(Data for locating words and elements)
◆ ◆ ◆ ◆ ◆ ◆ ◆
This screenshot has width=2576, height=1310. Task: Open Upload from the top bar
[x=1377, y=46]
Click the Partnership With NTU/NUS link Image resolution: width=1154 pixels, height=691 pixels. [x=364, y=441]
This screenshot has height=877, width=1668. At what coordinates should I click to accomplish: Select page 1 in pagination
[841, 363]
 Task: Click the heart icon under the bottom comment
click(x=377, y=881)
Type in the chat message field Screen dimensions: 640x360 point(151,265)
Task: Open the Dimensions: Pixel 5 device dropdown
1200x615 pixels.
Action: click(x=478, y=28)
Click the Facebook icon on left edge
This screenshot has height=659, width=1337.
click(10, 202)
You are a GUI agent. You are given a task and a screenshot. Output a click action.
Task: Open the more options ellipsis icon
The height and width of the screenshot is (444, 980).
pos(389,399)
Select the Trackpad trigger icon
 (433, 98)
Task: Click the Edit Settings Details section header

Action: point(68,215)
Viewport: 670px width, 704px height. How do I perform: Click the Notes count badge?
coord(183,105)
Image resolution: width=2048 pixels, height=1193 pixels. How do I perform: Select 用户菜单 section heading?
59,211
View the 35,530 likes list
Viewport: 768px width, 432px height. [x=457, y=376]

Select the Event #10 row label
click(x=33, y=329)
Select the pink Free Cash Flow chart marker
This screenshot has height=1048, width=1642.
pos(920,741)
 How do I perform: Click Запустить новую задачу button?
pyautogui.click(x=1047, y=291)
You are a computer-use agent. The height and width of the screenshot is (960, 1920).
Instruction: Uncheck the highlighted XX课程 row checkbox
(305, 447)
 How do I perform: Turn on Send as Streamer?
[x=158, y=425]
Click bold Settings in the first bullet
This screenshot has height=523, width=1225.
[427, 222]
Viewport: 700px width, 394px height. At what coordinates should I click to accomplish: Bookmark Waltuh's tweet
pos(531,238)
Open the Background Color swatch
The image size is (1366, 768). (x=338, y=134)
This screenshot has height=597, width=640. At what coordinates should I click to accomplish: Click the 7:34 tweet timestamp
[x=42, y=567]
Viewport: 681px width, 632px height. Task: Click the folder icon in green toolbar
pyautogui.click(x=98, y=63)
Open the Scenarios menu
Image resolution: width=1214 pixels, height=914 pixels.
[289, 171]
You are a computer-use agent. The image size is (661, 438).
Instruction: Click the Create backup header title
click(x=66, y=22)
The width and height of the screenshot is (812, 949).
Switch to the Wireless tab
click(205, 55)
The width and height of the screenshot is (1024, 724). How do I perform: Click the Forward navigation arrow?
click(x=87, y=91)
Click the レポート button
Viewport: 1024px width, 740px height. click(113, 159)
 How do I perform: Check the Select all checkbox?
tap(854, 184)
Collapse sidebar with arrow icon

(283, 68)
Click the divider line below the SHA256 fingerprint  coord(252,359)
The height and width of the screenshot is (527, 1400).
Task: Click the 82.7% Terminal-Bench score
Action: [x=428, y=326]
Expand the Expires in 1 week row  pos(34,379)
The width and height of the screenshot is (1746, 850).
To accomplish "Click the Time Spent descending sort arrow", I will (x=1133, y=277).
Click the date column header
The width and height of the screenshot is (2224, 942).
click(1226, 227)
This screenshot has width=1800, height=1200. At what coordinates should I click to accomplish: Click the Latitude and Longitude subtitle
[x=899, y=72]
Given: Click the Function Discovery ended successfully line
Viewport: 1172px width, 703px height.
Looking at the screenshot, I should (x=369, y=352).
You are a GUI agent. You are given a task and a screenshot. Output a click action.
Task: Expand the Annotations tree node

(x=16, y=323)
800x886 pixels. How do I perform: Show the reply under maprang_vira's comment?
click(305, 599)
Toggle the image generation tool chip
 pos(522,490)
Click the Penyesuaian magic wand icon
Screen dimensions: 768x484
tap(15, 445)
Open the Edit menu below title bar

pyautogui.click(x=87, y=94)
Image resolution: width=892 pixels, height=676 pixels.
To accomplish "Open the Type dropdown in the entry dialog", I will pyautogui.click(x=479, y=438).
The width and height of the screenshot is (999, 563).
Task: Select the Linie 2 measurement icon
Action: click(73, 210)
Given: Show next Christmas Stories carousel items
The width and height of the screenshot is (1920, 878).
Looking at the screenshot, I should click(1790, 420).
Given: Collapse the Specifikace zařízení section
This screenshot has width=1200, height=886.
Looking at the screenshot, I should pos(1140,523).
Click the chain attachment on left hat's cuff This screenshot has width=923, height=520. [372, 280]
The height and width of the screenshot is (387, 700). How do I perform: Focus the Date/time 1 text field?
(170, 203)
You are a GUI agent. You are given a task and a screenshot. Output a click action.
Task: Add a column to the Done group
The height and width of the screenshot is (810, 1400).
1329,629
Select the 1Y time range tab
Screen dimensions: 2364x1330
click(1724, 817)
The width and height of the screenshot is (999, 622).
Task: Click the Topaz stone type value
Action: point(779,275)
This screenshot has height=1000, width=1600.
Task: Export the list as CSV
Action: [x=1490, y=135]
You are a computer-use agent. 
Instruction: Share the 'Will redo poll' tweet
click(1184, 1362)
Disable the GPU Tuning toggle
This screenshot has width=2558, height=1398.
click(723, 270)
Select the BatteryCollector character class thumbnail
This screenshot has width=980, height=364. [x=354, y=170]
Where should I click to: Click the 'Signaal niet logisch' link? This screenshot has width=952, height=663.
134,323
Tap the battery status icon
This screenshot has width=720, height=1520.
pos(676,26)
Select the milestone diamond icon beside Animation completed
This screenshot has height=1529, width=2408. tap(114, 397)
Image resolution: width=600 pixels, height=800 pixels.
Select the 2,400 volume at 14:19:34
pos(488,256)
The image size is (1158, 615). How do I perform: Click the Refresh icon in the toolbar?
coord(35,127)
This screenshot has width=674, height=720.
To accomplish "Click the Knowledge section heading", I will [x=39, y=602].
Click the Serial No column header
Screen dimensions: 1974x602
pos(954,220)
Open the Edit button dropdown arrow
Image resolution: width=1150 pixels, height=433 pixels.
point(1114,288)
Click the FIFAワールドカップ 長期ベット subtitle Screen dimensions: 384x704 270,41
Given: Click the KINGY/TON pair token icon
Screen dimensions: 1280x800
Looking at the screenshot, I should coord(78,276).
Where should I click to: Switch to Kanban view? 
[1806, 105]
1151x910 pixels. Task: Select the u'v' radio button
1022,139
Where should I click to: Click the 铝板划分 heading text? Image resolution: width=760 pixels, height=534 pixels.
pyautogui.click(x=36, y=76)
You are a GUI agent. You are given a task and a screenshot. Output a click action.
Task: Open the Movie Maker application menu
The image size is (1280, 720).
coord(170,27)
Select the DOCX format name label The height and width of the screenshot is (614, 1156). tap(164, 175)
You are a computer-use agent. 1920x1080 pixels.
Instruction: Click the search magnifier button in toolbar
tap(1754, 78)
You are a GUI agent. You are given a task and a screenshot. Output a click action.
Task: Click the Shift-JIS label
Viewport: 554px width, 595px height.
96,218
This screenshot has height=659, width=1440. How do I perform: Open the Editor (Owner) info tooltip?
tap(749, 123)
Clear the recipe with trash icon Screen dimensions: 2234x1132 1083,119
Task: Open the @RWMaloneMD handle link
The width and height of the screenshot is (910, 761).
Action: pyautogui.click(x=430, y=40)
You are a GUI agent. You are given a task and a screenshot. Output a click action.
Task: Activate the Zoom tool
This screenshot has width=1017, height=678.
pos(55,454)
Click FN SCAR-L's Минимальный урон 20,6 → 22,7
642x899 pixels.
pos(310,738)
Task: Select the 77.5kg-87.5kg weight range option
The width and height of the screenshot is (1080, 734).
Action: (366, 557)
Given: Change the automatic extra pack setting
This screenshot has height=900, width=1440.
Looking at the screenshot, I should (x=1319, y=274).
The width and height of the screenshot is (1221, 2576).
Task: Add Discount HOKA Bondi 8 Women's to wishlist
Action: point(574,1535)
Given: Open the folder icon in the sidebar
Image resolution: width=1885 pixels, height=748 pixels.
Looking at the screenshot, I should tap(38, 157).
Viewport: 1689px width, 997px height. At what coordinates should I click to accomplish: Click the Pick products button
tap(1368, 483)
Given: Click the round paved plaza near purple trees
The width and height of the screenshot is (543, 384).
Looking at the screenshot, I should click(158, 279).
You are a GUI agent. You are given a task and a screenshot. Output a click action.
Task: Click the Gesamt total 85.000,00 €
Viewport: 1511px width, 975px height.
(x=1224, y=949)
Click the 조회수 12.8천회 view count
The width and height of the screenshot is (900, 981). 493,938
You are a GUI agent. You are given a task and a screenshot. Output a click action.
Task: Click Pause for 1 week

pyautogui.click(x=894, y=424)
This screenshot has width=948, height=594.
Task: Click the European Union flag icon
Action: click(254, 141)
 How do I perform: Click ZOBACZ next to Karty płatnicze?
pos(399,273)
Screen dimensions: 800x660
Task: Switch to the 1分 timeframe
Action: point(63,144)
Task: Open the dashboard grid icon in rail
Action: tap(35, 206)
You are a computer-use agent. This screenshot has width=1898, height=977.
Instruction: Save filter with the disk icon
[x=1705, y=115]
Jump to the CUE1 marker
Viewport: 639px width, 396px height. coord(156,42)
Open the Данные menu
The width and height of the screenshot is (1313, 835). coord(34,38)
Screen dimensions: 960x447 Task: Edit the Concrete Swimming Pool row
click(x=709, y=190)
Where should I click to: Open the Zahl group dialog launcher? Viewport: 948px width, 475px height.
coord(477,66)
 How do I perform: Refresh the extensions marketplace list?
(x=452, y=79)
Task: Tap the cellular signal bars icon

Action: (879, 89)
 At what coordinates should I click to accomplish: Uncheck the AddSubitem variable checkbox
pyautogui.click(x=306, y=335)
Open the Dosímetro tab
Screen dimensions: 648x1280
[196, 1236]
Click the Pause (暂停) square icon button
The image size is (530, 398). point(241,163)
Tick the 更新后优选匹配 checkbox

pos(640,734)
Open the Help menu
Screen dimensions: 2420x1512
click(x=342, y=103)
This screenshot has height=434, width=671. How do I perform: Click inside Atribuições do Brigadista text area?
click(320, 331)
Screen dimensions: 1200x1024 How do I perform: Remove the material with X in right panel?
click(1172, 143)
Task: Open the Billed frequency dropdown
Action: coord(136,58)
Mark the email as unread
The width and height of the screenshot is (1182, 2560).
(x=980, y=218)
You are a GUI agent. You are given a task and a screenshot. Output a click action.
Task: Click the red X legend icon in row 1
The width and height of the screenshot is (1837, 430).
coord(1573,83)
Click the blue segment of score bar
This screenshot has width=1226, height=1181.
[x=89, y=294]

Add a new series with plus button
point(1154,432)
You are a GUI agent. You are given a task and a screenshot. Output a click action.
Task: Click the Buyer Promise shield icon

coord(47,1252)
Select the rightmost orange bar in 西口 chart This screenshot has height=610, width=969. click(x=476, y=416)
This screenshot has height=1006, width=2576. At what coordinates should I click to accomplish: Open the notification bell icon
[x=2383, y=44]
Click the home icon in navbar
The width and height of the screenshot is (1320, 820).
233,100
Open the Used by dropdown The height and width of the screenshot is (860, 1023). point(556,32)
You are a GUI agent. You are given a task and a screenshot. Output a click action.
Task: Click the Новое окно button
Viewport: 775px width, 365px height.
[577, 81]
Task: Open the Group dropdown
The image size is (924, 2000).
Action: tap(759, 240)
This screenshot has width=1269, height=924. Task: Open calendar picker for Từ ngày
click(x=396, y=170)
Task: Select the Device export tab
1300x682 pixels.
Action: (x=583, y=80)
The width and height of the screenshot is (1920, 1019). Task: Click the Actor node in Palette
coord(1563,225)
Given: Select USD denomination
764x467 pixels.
◆ ◆ ◆ ◆ ◆ ◆ ◆
## REQUIRED WORK
Reproduce the records word for word, from their start through the line that contains "Click the Partnership", including that line.

## SOLUTION FOR THIS EXERCISE
This screenshot has width=2576, height=1310. Task: Open Upload from the top bar
[x=1377, y=46]
Click the Partnership With NTU/NUS link Image resolution: width=1154 pixels, height=691 pixels. [x=364, y=441]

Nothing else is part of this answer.